Stored data
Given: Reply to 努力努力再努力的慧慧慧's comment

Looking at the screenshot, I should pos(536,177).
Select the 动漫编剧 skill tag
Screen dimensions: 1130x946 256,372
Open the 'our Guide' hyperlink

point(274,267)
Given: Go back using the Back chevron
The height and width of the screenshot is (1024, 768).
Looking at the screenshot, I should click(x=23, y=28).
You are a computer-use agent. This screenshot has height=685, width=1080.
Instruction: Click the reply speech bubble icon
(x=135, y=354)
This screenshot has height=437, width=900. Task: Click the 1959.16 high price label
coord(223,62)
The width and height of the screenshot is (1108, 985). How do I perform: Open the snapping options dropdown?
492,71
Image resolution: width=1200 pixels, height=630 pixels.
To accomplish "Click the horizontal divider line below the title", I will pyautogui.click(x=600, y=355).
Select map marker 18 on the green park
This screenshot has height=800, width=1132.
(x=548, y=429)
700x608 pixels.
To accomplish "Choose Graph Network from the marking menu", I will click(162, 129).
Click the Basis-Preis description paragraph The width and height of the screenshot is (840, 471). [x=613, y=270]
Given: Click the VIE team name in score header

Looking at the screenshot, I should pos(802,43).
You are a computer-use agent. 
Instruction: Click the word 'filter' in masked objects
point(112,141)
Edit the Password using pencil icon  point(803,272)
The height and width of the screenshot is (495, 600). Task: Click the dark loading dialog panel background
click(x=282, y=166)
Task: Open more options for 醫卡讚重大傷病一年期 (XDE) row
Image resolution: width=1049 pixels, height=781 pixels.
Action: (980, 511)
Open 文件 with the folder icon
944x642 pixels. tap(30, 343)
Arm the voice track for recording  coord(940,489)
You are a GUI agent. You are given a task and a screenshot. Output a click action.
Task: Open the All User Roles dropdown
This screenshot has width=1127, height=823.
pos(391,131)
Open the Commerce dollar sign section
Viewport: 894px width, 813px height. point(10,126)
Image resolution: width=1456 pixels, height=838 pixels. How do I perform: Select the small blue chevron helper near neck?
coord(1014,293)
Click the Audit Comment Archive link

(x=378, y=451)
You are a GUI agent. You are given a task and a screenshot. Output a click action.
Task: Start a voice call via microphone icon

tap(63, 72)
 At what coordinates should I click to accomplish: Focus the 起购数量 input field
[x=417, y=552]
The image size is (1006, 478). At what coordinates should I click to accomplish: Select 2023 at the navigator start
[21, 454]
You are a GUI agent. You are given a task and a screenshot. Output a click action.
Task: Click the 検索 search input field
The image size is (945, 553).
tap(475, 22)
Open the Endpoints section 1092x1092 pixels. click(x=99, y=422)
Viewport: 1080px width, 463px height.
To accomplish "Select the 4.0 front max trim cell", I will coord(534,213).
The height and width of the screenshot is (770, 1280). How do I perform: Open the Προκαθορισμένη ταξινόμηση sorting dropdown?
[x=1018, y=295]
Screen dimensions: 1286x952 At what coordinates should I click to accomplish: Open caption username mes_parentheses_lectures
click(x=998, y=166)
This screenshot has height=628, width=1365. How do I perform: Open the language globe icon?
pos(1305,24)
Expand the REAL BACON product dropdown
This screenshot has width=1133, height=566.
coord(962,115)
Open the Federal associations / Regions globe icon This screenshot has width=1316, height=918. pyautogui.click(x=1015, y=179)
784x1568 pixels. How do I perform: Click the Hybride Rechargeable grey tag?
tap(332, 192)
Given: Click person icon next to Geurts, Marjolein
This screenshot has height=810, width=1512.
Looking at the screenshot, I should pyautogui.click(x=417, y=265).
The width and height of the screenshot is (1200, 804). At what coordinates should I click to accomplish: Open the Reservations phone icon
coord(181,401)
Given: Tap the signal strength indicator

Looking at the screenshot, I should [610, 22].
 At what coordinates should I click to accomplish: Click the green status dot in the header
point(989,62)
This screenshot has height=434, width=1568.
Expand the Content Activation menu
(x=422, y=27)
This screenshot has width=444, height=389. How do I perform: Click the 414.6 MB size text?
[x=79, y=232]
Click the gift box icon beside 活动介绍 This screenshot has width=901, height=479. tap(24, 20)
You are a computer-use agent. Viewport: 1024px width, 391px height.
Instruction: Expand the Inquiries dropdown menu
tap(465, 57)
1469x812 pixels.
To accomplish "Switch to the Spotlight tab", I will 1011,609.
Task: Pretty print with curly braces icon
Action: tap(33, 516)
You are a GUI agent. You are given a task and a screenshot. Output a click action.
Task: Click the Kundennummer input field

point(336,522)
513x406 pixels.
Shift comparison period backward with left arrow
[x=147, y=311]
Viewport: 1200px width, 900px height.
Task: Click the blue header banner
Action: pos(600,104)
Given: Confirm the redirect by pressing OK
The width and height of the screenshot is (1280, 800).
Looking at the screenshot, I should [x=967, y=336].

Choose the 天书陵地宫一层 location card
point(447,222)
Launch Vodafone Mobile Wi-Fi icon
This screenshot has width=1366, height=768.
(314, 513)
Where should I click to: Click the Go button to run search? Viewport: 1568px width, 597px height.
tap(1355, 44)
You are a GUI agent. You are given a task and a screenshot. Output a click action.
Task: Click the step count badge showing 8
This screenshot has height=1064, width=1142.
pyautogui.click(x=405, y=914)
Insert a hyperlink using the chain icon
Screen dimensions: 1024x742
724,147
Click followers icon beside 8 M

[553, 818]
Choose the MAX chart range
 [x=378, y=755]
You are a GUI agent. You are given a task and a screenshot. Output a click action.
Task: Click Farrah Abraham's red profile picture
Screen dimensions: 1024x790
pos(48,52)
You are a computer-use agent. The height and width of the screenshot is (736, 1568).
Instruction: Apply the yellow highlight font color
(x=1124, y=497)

What the task requires:
Output each line of the data exactly as it stands above.

Response box:
Given: Reply to 努力努力再努力的慧慧慧's comment

Looking at the screenshot, I should pos(536,177).
Select the 动漫编剧 skill tag
Screen dimensions: 1130x946 256,372
Open the 'our Guide' hyperlink

point(274,267)
Given: Go back using the Back chevron
The height and width of the screenshot is (1024, 768).
Looking at the screenshot, I should click(x=23, y=28).
You are a computer-use agent. This screenshot has height=685, width=1080.
Instruction: Click the reply speech bubble icon
(x=135, y=354)
This screenshot has height=437, width=900. Task: Click the 1959.16 high price label
coord(223,62)
The width and height of the screenshot is (1108, 985). How do I perform: Open the snapping options dropdown?
492,71
Image resolution: width=1200 pixels, height=630 pixels.
To accomplish "Click the horizontal divider line below the title", I will pyautogui.click(x=600, y=355).
Select map marker 18 on the green park
This screenshot has height=800, width=1132.
(x=548, y=429)
700x608 pixels.
To accomplish "Choose Graph Network from the marking menu", I will click(162, 129).
Click the Basis-Preis description paragraph The width and height of the screenshot is (840, 471). [x=613, y=270]
Given: Click the VIE team name in score header

Looking at the screenshot, I should pos(802,43).
You are a computer-use agent. 
Instruction: Click the word 'filter' in masked objects
point(112,141)
Edit the Password using pencil icon  point(803,272)
The height and width of the screenshot is (495, 600). Task: Click the dark loading dialog panel background
click(x=282, y=166)
Task: Open more options for 醫卡讚重大傷病一年期 (XDE) row
Image resolution: width=1049 pixels, height=781 pixels.
Action: (980, 511)
Open 文件 with the folder icon
944x642 pixels. tap(30, 343)
Arm the voice track for recording  coord(940,489)
You are a GUI agent. You are given a task and a screenshot. Output a click action.
Task: Open the All User Roles dropdown
This screenshot has width=1127, height=823.
pos(391,131)
Open the Commerce dollar sign section
Viewport: 894px width, 813px height. point(10,126)
Image resolution: width=1456 pixels, height=838 pixels. How do I perform: Select the small blue chevron helper near neck?
coord(1014,293)
Click the Audit Comment Archive link

(x=378, y=451)
You are a GUI agent. You are given a task and a screenshot. Output a click action.
Task: Start a voice call via microphone icon

tap(63, 72)
 At what coordinates should I click to accomplish: Focus the 起购数量 input field
[x=417, y=552]
The image size is (1006, 478). At what coordinates should I click to accomplish: Select 2023 at the navigator start
[21, 454]
You are a GUI agent. You are given a task and a screenshot. Output a click action.
Task: Click the 検索 search input field
The image size is (945, 553).
tap(475, 22)
Open the Endpoints section 1092x1092 pixels. click(x=99, y=422)
Viewport: 1080px width, 463px height.
To accomplish "Select the 4.0 front max trim cell", I will coord(534,213).
The height and width of the screenshot is (770, 1280). How do I perform: Open the Προκαθορισμένη ταξινόμηση sorting dropdown?
[x=1018, y=295]
Screen dimensions: 1286x952 At what coordinates should I click to accomplish: Open caption username mes_parentheses_lectures
click(x=998, y=166)
This screenshot has height=628, width=1365. How do I perform: Open the language globe icon?
pos(1305,24)
Expand the REAL BACON product dropdown
This screenshot has width=1133, height=566.
coord(962,115)
Open the Federal associations / Regions globe icon This screenshot has width=1316, height=918. pyautogui.click(x=1015, y=179)
784x1568 pixels. How do I perform: Click the Hybride Rechargeable grey tag?
tap(332, 192)
Given: Click person icon next to Geurts, Marjolein
This screenshot has height=810, width=1512.
Looking at the screenshot, I should pyautogui.click(x=417, y=265).
The width and height of the screenshot is (1200, 804). At what coordinates should I click to accomplish: Open the Reservations phone icon
coord(181,401)
Given: Tap the signal strength indicator

Looking at the screenshot, I should [610, 22].
 At what coordinates should I click to accomplish: Click the green status dot in the header
point(989,62)
This screenshot has height=434, width=1568.
Expand the Content Activation menu
(x=422, y=27)
This screenshot has width=444, height=389. How do I perform: Click the 414.6 MB size text?
[x=79, y=232]
Click the gift box icon beside 活动介绍 This screenshot has width=901, height=479. tap(24, 20)
You are a computer-use agent. Viewport: 1024px width, 391px height.
Instruction: Expand the Inquiries dropdown menu
tap(465, 57)
1469x812 pixels.
To accomplish "Switch to the Spotlight tab", I will 1011,609.
Task: Pretty print with curly braces icon
Action: tap(33, 516)
You are a GUI agent. You are given a task and a screenshot. Output a click action.
Task: Click the Kundennummer input field

point(336,522)
513x406 pixels.
Shift comparison period backward with left arrow
[x=147, y=311]
Viewport: 1200px width, 900px height.
Task: Click the blue header banner
Action: pos(600,104)
Given: Confirm the redirect by pressing OK
The width and height of the screenshot is (1280, 800).
Looking at the screenshot, I should [x=967, y=336].

Choose the 天书陵地宫一层 location card
point(447,222)
Launch Vodafone Mobile Wi-Fi icon
This screenshot has width=1366, height=768.
(314, 513)
Where should I click to: Click the Go button to run search? Viewport: 1568px width, 597px height.
tap(1355, 44)
You are a GUI agent. You are given a task and a screenshot. Output a click action.
Task: Click the step count badge showing 8
This screenshot has height=1064, width=1142.
pyautogui.click(x=405, y=914)
Insert a hyperlink using the chain icon
Screen dimensions: 1024x742
724,147
Click followers icon beside 8 M

[553, 818]
Choose the MAX chart range
 [x=378, y=755]
You are a GUI agent. You are given a task and a screenshot. Output a click action.
Task: Click Farrah Abraham's red profile picture
Screen dimensions: 1024x790
pos(48,52)
You are a computer-use agent. The height and width of the screenshot is (736, 1568).
Instruction: Apply the yellow highlight font color
(x=1124, y=497)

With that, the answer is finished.